Copy out the records from the very start through the line containing "will click(562, 233).", changing "checkbox" to "tick box" and keeping everything else the same.

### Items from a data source
---
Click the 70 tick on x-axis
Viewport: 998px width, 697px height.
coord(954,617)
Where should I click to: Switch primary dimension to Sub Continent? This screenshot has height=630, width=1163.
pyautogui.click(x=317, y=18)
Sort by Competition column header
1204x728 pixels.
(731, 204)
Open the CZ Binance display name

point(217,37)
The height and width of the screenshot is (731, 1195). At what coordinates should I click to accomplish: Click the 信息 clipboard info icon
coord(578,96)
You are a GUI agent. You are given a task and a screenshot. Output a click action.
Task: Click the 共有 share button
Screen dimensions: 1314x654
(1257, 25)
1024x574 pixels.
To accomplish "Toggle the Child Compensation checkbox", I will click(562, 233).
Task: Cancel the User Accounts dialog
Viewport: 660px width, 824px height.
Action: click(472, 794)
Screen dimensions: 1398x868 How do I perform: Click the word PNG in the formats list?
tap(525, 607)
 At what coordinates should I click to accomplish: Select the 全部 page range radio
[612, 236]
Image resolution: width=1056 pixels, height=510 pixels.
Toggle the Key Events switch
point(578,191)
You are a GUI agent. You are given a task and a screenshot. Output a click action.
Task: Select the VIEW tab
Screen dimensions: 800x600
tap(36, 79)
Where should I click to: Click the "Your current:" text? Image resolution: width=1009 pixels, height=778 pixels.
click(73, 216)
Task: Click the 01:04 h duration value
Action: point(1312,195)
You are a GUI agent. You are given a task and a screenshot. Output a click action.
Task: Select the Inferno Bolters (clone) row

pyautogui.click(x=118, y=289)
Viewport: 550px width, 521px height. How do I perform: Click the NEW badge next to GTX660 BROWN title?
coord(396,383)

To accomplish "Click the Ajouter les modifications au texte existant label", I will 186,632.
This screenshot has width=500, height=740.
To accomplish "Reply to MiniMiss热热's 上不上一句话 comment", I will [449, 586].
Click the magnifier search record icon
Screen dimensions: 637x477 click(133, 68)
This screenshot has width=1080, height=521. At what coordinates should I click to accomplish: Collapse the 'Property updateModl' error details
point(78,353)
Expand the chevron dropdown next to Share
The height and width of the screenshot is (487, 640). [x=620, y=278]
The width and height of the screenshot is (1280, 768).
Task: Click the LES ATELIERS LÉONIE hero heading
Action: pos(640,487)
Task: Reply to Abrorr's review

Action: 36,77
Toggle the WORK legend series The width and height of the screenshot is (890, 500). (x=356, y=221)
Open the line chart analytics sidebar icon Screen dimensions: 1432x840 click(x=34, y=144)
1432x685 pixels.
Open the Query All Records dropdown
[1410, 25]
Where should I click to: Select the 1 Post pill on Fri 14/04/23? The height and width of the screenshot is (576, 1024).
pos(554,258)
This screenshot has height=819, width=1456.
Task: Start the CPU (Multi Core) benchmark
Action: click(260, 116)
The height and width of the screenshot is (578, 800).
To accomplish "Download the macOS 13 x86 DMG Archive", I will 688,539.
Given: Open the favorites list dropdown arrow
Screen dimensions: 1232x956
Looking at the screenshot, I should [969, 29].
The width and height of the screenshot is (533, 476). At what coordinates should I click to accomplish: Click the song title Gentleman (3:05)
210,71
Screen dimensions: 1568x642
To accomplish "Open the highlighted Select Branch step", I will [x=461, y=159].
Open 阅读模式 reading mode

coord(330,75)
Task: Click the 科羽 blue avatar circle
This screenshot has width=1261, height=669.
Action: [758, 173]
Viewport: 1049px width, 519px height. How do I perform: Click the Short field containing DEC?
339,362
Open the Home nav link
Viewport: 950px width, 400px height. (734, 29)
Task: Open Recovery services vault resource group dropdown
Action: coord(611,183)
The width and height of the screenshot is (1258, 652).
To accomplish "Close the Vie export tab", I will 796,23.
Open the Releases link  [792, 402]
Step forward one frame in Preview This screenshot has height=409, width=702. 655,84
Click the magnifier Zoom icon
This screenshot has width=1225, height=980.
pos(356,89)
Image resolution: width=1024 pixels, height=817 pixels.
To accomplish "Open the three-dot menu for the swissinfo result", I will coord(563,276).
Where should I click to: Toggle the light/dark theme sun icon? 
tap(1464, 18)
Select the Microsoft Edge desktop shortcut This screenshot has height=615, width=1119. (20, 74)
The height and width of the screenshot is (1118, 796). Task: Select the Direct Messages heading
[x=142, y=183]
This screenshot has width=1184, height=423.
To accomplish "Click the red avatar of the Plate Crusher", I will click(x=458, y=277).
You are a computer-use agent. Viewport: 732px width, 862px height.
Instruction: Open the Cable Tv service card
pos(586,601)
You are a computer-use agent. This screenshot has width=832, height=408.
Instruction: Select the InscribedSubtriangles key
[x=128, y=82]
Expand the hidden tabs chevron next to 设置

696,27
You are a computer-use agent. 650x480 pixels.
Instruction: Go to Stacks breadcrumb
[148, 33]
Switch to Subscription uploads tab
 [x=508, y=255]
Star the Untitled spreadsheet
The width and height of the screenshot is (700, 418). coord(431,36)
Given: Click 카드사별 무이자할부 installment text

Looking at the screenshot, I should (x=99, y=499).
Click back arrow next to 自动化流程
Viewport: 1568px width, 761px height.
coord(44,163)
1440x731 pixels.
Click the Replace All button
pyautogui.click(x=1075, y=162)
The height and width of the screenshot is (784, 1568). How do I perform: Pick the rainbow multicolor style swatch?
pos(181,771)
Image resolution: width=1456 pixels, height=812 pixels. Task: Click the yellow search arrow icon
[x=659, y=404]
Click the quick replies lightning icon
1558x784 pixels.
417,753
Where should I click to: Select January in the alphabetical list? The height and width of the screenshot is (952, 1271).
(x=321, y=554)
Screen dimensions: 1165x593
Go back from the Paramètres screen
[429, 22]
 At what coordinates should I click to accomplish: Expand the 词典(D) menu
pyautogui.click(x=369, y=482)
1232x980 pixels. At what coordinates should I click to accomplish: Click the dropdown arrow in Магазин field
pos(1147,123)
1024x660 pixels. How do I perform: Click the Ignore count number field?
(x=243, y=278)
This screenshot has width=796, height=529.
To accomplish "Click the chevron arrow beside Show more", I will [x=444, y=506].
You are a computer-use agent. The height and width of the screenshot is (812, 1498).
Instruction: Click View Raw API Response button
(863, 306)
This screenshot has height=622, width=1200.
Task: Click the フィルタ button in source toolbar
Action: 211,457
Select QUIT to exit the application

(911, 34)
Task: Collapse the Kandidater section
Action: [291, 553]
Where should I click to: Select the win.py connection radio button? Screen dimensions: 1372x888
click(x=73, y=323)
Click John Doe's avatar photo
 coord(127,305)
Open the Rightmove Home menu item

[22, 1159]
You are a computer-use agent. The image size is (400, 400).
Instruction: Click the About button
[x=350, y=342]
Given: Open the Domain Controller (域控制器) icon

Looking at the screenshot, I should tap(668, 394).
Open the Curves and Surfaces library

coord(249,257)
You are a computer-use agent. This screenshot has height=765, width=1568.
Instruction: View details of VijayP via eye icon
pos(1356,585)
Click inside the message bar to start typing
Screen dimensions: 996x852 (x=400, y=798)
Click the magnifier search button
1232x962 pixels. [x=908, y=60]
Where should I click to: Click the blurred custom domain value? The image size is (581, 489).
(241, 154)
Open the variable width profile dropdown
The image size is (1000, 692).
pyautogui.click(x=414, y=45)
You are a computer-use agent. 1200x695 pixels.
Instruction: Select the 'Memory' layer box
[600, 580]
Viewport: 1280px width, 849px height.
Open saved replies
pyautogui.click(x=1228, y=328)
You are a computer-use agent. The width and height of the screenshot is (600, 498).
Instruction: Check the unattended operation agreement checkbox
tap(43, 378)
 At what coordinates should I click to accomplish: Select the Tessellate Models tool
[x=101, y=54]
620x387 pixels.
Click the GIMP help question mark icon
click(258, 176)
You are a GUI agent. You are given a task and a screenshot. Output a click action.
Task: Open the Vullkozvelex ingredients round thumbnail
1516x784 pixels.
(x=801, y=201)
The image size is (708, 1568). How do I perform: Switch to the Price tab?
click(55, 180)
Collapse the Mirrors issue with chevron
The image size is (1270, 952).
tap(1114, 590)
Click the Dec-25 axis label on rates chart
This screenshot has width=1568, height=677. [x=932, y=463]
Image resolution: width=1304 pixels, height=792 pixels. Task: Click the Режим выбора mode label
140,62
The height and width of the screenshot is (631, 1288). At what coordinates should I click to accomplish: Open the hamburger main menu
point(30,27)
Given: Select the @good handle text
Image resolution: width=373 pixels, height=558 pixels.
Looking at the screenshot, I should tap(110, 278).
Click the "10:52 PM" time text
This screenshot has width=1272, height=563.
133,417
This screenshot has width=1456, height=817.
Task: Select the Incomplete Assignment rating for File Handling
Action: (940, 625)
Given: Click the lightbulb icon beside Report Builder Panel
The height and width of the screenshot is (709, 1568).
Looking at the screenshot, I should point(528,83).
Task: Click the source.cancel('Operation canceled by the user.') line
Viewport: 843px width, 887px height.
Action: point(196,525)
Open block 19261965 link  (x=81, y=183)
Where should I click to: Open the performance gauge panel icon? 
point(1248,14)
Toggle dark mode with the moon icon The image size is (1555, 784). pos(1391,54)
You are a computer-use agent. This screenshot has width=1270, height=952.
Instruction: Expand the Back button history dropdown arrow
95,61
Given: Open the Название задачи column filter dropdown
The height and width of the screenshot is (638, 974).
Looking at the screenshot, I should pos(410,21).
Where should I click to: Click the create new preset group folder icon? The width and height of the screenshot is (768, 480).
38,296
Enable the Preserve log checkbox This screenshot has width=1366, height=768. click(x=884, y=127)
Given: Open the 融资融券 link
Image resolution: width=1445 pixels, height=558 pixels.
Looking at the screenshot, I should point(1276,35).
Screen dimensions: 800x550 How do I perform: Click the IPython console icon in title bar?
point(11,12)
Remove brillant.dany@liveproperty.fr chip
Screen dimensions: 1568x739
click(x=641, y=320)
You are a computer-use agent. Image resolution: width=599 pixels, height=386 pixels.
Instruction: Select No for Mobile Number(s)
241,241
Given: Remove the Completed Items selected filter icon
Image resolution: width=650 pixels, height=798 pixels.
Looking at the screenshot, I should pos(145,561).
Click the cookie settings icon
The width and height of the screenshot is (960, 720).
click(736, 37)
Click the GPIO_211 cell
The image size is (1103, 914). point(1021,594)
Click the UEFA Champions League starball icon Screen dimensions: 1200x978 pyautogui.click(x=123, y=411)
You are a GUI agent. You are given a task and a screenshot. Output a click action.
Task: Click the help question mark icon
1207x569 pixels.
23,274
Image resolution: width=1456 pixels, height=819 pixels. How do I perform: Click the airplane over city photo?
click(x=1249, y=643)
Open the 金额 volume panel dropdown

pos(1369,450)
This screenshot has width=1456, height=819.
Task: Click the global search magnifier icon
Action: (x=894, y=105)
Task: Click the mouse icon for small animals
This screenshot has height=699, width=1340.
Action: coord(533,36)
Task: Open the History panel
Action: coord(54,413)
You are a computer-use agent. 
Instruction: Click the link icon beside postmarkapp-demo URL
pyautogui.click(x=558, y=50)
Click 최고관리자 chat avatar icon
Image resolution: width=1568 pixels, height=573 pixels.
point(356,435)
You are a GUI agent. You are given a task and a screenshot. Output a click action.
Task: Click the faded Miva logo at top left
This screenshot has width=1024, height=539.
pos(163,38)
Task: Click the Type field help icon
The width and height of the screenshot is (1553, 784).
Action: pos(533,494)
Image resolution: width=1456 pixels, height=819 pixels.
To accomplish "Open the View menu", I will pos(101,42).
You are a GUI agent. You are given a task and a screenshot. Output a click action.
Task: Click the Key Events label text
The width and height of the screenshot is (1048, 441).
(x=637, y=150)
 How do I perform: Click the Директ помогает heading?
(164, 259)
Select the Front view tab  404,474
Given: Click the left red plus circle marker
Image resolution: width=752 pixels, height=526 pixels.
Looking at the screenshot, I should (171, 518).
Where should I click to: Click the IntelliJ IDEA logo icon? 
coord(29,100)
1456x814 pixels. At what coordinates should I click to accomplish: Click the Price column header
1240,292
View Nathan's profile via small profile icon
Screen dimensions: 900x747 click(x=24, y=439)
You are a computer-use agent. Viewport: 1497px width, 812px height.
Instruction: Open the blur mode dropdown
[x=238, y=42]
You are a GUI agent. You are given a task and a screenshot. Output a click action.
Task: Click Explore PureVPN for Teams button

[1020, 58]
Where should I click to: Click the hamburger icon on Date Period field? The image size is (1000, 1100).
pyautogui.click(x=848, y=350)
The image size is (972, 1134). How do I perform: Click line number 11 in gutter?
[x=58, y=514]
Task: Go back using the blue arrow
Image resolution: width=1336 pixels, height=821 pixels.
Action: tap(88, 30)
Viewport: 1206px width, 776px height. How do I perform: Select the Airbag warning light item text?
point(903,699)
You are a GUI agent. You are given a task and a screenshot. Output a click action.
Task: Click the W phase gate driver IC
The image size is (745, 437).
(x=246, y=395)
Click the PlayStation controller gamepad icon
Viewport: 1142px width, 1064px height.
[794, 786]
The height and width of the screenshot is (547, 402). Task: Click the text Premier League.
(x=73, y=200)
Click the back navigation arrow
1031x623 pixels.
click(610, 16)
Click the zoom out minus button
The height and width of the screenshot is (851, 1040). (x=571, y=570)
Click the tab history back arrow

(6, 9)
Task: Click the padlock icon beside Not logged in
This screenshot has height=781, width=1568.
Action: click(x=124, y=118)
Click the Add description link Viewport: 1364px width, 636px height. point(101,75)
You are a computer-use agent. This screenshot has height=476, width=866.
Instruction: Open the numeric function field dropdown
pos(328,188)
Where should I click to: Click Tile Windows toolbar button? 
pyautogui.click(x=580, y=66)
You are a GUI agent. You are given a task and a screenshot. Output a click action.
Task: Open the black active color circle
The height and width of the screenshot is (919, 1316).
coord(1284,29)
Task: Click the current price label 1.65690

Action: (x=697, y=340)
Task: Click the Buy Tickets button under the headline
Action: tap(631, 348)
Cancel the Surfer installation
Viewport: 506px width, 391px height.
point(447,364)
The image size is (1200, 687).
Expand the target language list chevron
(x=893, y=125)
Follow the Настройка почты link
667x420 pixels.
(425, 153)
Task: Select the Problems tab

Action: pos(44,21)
---
### Response to this exercise
Click the 70 tick on x-axis
Viewport: 998px width, 697px height.
coord(954,617)
Where should I click to: Switch primary dimension to Sub Continent? This screenshot has height=630, width=1163.
pyautogui.click(x=317, y=18)
Sort by Competition column header
1204x728 pixels.
(731, 204)
Open the CZ Binance display name

point(217,37)
The height and width of the screenshot is (731, 1195). At what coordinates should I click to accomplish: Click the 信息 clipboard info icon
coord(578,96)
You are a GUI agent. You are given a task and a screenshot. Output a click action.
Task: Click the 共有 share button
Screen dimensions: 1314x654
(1257, 25)
1024x574 pixels.
To accomplish "Toggle the Child Compensation tick box", I will click(562, 233).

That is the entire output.